# FS: Low light plant pack



## wsl (Apr 21, 2010)

I know there were a few people interested the last time I put up one of these packages, so here is another one (albeit with altered contents). This package includes:

A large mass of hornwort
6 stems of egeria
One jungle val plant
7 oak leaved water sprite
3 small water sprite
3 small java ferns
5 stems of dwarf hygro
and around 10 stems of rotala rotundifolia

Keep in mind that these numbers are somewhat approximate (but fairly accurate. I just can't remember exactly how many stems of each plant I pulled out earlier today). I can also throw in some dwarf water lettuce as well if the buyer wishes. I would like $15 for everything.

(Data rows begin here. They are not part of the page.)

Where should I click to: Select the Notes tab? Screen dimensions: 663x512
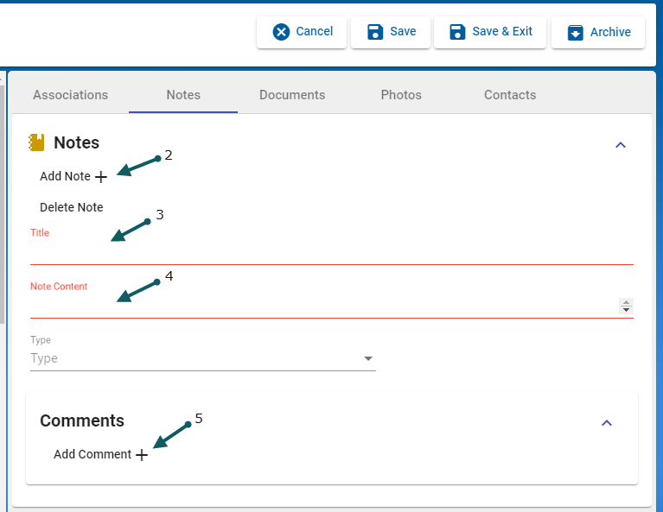coord(183,95)
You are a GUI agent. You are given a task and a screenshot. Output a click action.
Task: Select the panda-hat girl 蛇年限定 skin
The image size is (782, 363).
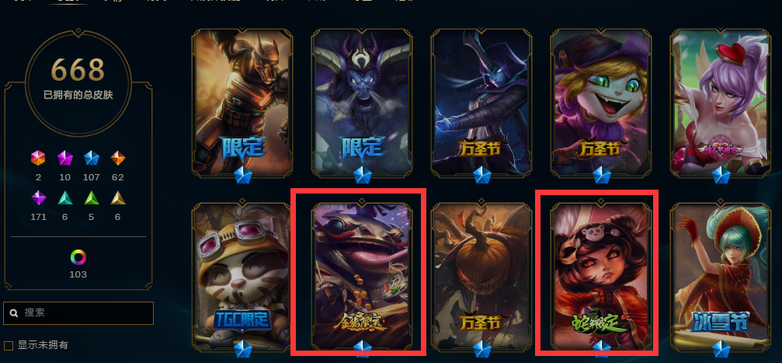pyautogui.click(x=602, y=276)
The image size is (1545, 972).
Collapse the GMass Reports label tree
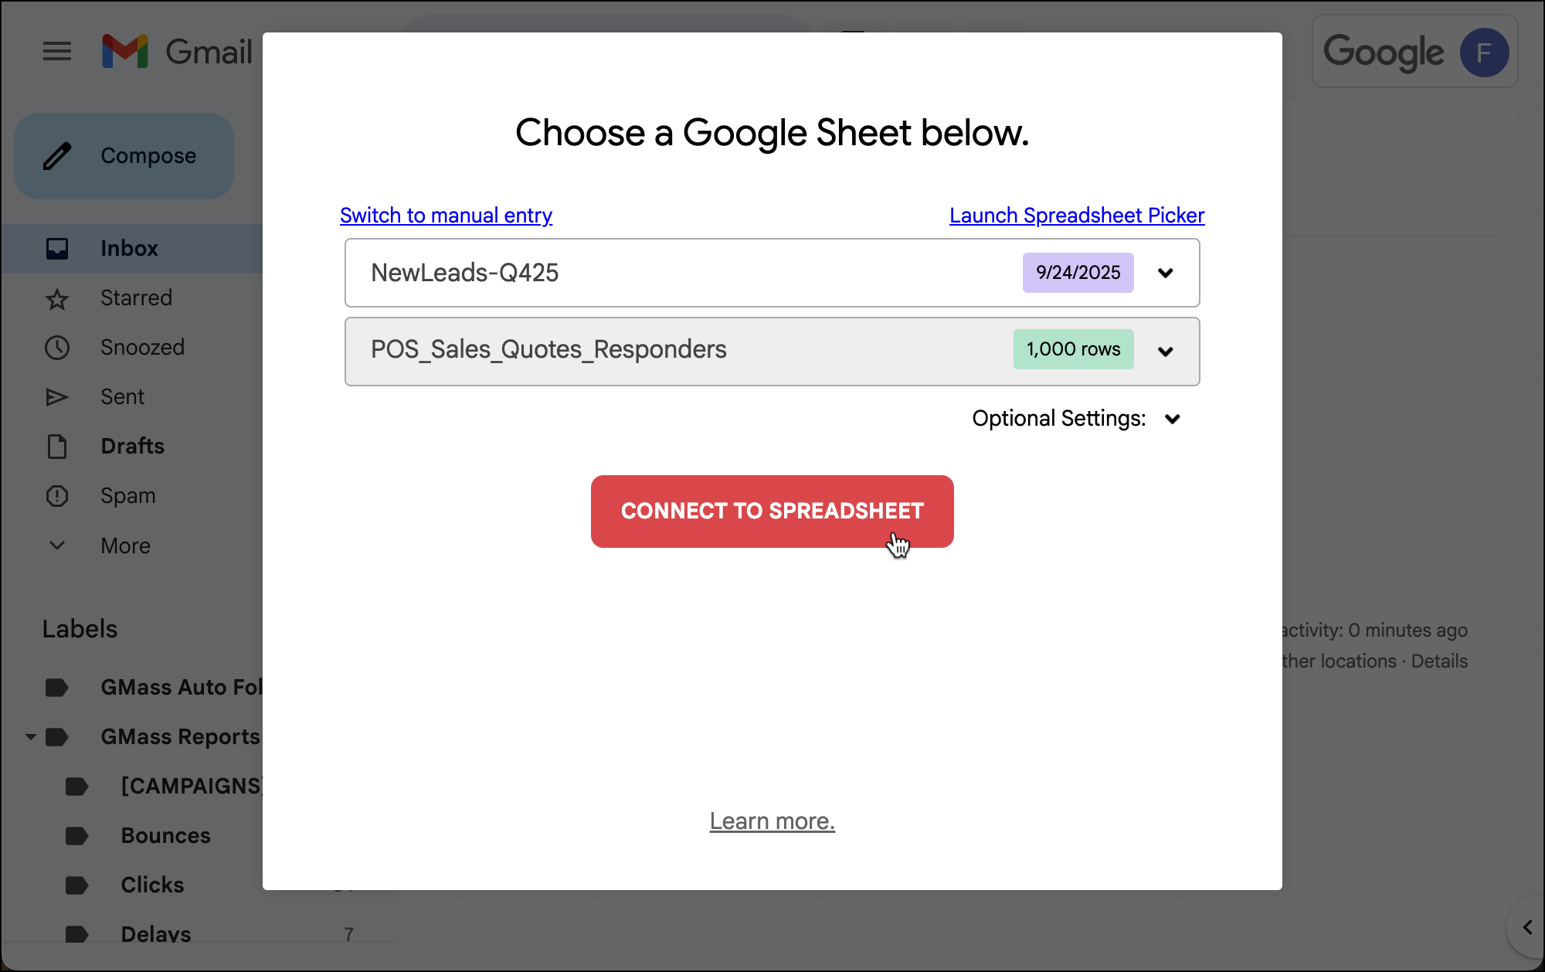point(31,737)
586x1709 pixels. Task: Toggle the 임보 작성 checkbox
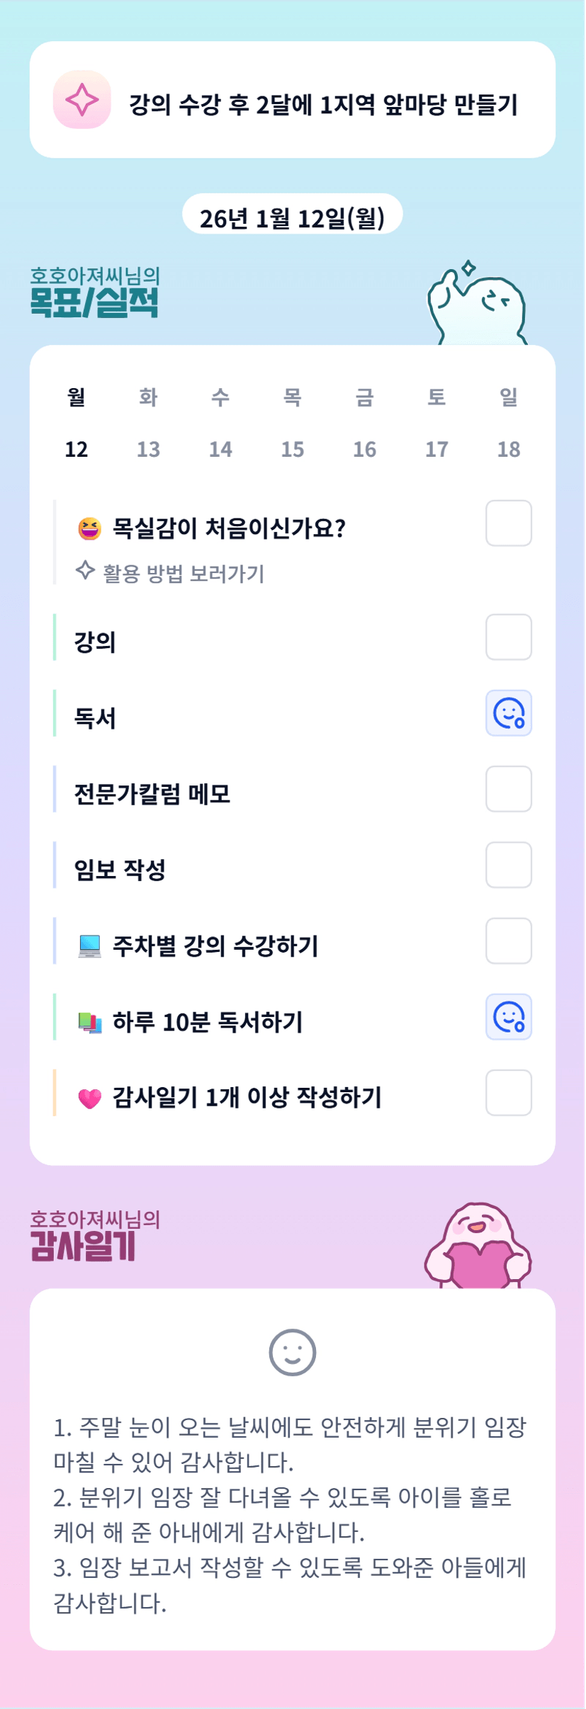click(x=508, y=865)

I am not willing to part out, and would prefer if you can BYOB (bag or bucket). Thanks for looking.


----------



## user_error (Aug 15, 2010)

i'd take it if only me new tank was ready... hope there's a next time


----------



## wsl (Apr 21, 2010)

Well, I guess you can take it if nobody else does


----------



## wsl (Apr 21, 2010)

Price reduced for a quick sale. PM me if interested.


----------



## rah_rabbitry (Jun 18, 2010)

Sent you a PM


----------



## troutonafly (Jul 5, 2010)

hi if you stll have i can pick up fri nite or sat day thanks randy


----------



## wsl (Apr 21, 2010)

Sorry Randy, but the pack is already pending to another member. You're next in line if it falls through though.


----------